I shut down my computer and go to bed, where I toss and turn all night, scared to death of what might await me the next time I check my e-mail. I finally get to sleep around three, but I’m awakened an hour or so later by the phone. I answer it, groggy and fearful.
“H-Hello?”
Dieter’s heavy-accented Austrian growl is on the line. “You fuckingk bitch.”
“Wh-wha?”
“You fuckingk bitch. How dare you cudt me off afdter all zat I have done for you? You agreedt to edidt my thesis as repaymendt for ze Vienna trip, the San Francisco trip, all ze expensive dinners and thingks zat I bough
dt for you—”
I gasp. “I did no such thing! You told me it was just a favor! You said you would pay me!”

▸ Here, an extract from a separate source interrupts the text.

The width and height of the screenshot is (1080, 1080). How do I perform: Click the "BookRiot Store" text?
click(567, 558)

Dieter sputters a string of unintelligible German that I assume are swear words. “You LIE! You vill finish ze edidt, or you vill pay.” He hangs up.

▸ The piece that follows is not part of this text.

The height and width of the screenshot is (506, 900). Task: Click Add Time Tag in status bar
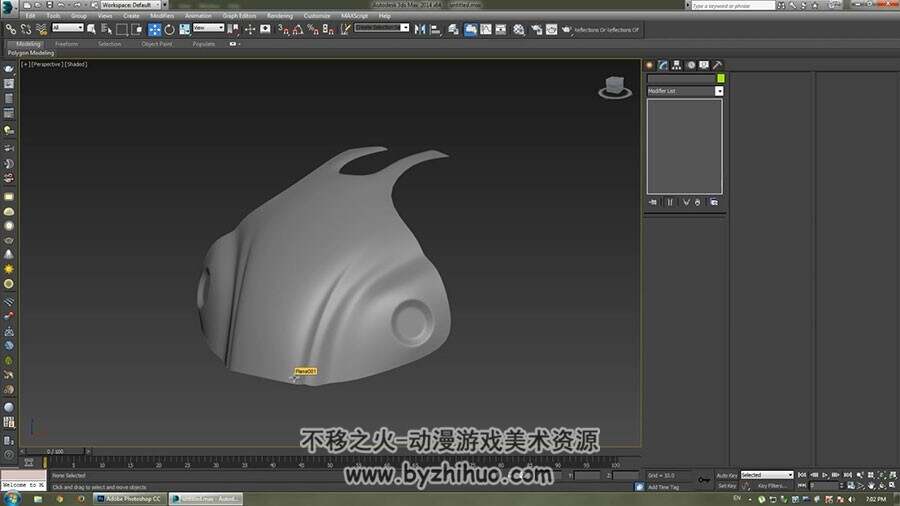(663, 487)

I try to go back to sleep, with no luck. I finally drag myself out of bed around five a.m. and log onto my computer, only to find about fifty raging e-mails in my inbox, all from Dieter. I read the first one only, and delete the rest.
You fucking childish bitch . . . you will complete the tasks I gave you or I will come to US and sue you little bitch . . . I will sue you for many thousands dollars US, and you will lose. Do the job, or PAY.

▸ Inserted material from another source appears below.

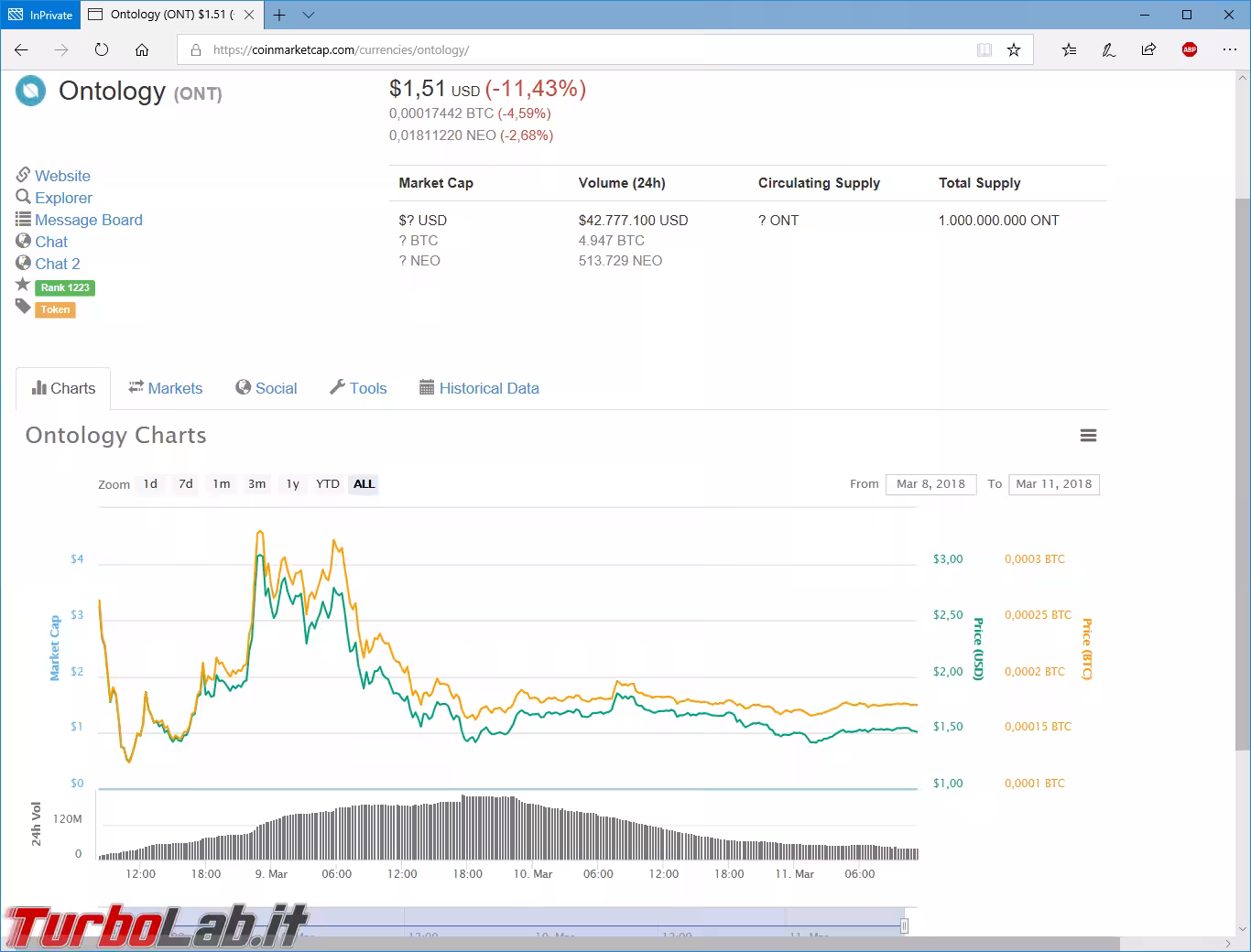Image resolution: width=1251 pixels, height=952 pixels.
Task: Open the Historical Data tab
Action: pyautogui.click(x=479, y=388)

I don’t know what to do. The logical side of me knows that legally, Dieter has no leg to stand on.
On the other hand, I’m afraid of him. I know he is smart; I know he is a powerful, highly paid international businessman with lots of connections all over the world, connections he could use to extort money from me, even to physically harm me if he really wanted to. I know that even though doing so would be crazy and wrong and totally illegal, Dieter could indeed use his whim and will to force me to repay him every cent he spent wooing and manipulating me into his beaten-down mind slave. But even considering all that, there’s something I’m even more afraid of.
I’m most afraid of losing Dieter forever.
I skip my next several sessions with Dr. Chatterjee. As far as I’m concerned, this whole situation is his fault. After all, it was Dr. Chatterjee who told me to cut all ties with Dieter Franzl, the supplier-in-absentia of the love-drug that I need to fill the gaping black hole in my brain. And as far as I can tell, it’s Dr. Chatterjee’s fault that Dieter Franzl is leaving me twenty raging voicemails and fifty obscenity-laden e-mails a day, all demanding thousands of dollars in “restitution” if I fail to edit his doctoral thesis as I promised to do. It’s Dr. Chatterjee’s fault that I’m getting intimidating FedExs sent postage-due from Austria, all demanding that I send immediate payment in cash or a certified international money order or face an immediate international lawsuit filed by a former lover I’m having a harder and harder time admitting was never really a lover at all.